(Stored items)
·····

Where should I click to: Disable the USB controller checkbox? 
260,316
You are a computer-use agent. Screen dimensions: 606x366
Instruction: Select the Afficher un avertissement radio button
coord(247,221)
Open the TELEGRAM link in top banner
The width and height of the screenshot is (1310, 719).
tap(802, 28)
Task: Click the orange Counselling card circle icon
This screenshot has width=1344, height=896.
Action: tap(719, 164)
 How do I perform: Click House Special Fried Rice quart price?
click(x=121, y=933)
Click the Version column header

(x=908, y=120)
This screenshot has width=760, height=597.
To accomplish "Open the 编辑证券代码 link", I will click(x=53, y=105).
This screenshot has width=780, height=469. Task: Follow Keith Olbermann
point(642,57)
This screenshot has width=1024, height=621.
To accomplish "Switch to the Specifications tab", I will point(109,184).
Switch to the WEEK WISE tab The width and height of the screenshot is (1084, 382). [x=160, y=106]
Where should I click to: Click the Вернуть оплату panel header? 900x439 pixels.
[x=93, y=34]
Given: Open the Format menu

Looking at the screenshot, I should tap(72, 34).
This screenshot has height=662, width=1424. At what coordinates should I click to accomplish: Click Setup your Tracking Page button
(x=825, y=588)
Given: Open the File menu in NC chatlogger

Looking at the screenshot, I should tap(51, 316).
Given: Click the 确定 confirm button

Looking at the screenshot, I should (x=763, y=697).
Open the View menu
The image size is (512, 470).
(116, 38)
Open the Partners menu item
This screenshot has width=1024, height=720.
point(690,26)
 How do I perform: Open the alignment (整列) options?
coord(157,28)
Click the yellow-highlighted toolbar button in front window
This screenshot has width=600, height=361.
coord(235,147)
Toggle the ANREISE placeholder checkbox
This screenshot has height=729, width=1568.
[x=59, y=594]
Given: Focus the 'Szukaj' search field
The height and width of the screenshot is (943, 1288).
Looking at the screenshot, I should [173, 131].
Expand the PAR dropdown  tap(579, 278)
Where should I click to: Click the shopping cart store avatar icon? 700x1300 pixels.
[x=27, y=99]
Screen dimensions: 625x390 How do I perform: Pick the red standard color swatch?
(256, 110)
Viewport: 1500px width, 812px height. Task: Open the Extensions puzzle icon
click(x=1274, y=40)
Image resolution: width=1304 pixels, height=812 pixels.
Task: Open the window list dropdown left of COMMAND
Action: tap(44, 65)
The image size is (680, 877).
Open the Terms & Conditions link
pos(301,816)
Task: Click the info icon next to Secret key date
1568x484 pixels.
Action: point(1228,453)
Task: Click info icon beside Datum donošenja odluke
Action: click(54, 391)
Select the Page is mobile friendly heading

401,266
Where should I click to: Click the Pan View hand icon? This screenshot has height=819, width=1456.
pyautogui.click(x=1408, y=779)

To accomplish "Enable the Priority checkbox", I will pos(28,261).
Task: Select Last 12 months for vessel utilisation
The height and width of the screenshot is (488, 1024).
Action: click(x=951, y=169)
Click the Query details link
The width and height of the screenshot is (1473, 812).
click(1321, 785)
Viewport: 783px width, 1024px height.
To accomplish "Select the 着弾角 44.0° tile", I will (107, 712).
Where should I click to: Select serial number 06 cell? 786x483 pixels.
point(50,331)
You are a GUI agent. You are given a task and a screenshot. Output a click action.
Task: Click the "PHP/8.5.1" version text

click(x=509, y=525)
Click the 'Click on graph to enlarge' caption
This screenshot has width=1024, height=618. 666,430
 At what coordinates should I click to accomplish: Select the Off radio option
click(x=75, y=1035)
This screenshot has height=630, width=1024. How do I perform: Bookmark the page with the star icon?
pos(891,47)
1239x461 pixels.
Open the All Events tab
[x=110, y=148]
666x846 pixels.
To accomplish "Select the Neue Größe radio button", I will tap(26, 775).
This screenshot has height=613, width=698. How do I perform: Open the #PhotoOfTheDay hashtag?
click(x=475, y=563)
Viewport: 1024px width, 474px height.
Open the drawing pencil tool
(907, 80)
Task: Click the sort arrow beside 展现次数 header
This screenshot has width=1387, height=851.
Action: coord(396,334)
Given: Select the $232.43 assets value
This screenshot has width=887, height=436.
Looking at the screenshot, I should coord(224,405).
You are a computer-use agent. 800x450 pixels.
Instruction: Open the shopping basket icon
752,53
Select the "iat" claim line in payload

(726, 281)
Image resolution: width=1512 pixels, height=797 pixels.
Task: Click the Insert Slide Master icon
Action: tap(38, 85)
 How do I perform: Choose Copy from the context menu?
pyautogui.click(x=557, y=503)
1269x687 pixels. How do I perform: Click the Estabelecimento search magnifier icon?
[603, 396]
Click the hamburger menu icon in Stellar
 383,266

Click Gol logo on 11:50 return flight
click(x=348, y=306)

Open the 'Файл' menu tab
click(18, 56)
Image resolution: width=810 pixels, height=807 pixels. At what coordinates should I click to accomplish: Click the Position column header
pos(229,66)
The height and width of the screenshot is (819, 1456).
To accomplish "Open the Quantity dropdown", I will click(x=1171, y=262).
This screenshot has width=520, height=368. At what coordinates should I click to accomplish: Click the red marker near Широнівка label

·····

**What to do:** Retype each record in full, please.

**Your solution:**
Where should I click to: Disable the USB controller checkbox? 
260,316
You are a computer-use agent. Screen dimensions: 606x366
Instruction: Select the Afficher un avertissement radio button
coord(247,221)
Open the TELEGRAM link in top banner
The width and height of the screenshot is (1310, 719).
tap(802, 28)
Task: Click the orange Counselling card circle icon
This screenshot has width=1344, height=896.
Action: tap(719, 164)
 How do I perform: Click House Special Fried Rice quart price?
click(x=121, y=933)
Click the Version column header

(x=908, y=120)
This screenshot has width=760, height=597.
To accomplish "Open the 编辑证券代码 link", I will click(x=53, y=105).
This screenshot has width=780, height=469. Task: Follow Keith Olbermann
point(642,57)
This screenshot has width=1024, height=621.
To accomplish "Switch to the Specifications tab", I will point(109,184).
Switch to the WEEK WISE tab The width and height of the screenshot is (1084, 382). [x=160, y=106]
Where should I click to: Click the Вернуть оплату panel header? 900x439 pixels.
[x=93, y=34]
Given: Open the Format menu

Looking at the screenshot, I should tap(72, 34).
This screenshot has height=662, width=1424. At what coordinates should I click to accomplish: Click Setup your Tracking Page button
(x=825, y=588)
Given: Open the File menu in NC chatlogger

Looking at the screenshot, I should tap(51, 316).
Given: Click the 确定 confirm button

Looking at the screenshot, I should (x=763, y=697).
Open the View menu
The image size is (512, 470).
(116, 38)
Open the Partners menu item
This screenshot has width=1024, height=720.
point(690,26)
 How do I perform: Open the alignment (整列) options?
coord(157,28)
Click the yellow-highlighted toolbar button in front window
This screenshot has width=600, height=361.
coord(235,147)
Toggle the ANREISE placeholder checkbox
This screenshot has height=729, width=1568.
[x=59, y=594]
Given: Focus the 'Szukaj' search field
The height and width of the screenshot is (943, 1288).
Looking at the screenshot, I should [173, 131].
Expand the PAR dropdown  tap(579, 278)
Where should I click to: Click the shopping cart store avatar icon? 700x1300 pixels.
[x=27, y=99]
Screen dimensions: 625x390 How do I perform: Pick the red standard color swatch?
(256, 110)
Viewport: 1500px width, 812px height. Task: Open the Extensions puzzle icon
click(x=1274, y=40)
Image resolution: width=1304 pixels, height=812 pixels.
Task: Open the window list dropdown left of COMMAND
Action: tap(44, 65)
The image size is (680, 877).
Open the Terms & Conditions link
pos(301,816)
Task: Click the info icon next to Secret key date
1568x484 pixels.
Action: point(1228,453)
Task: Click info icon beside Datum donošenja odluke
Action: click(54, 391)
Select the Page is mobile friendly heading

401,266
Where should I click to: Click the Pan View hand icon? This screenshot has height=819, width=1456.
pyautogui.click(x=1408, y=779)

To accomplish "Enable the Priority checkbox", I will pos(28,261).
Task: Select Last 12 months for vessel utilisation
The height and width of the screenshot is (488, 1024).
Action: click(x=951, y=169)
Click the Query details link
The width and height of the screenshot is (1473, 812).
click(1321, 785)
Viewport: 783px width, 1024px height.
To accomplish "Select the 着弾角 44.0° tile", I will (107, 712).
Where should I click to: Select serial number 06 cell? 786x483 pixels.
point(50,331)
You are a GUI agent. You are given a task and a screenshot. Output a click action.
Task: Click the "PHP/8.5.1" version text

click(x=509, y=525)
Click the 'Click on graph to enlarge' caption
This screenshot has width=1024, height=618. 666,430
 At what coordinates should I click to accomplish: Select the Off radio option
click(x=75, y=1035)
This screenshot has height=630, width=1024. How do I perform: Bookmark the page with the star icon?
pos(891,47)
1239x461 pixels.
Open the All Events tab
[x=110, y=148]
666x846 pixels.
To accomplish "Select the Neue Größe radio button", I will tap(26, 775).
This screenshot has height=613, width=698. How do I perform: Open the #PhotoOfTheDay hashtag?
click(x=475, y=563)
Viewport: 1024px width, 474px height.
Open the drawing pencil tool
(907, 80)
Task: Click the sort arrow beside 展现次数 header
This screenshot has width=1387, height=851.
Action: coord(396,334)
Given: Select the $232.43 assets value
This screenshot has width=887, height=436.
Looking at the screenshot, I should coord(224,405).
You are a computer-use agent. 800x450 pixels.
Instruction: Open the shopping basket icon
752,53
Select the "iat" claim line in payload

(726, 281)
Image resolution: width=1512 pixels, height=797 pixels.
Task: Click the Insert Slide Master icon
Action: tap(38, 85)
 How do I perform: Choose Copy from the context menu?
pyautogui.click(x=557, y=503)
1269x687 pixels. How do I perform: Click the Estabelecimento search magnifier icon?
[603, 396]
Click the hamburger menu icon in Stellar
 383,266

Click Gol logo on 11:50 return flight
click(x=348, y=306)

Open the 'Файл' menu tab
click(18, 56)
Image resolution: width=810 pixels, height=807 pixels. At what coordinates should I click to accomplish: Click the Position column header
pos(229,66)
The height and width of the screenshot is (819, 1456).
To accomplish "Open the Quantity dropdown", I will click(x=1171, y=262).
This screenshot has width=520, height=368. At what coordinates should I click to accomplish: Click the red marker near Широнівка label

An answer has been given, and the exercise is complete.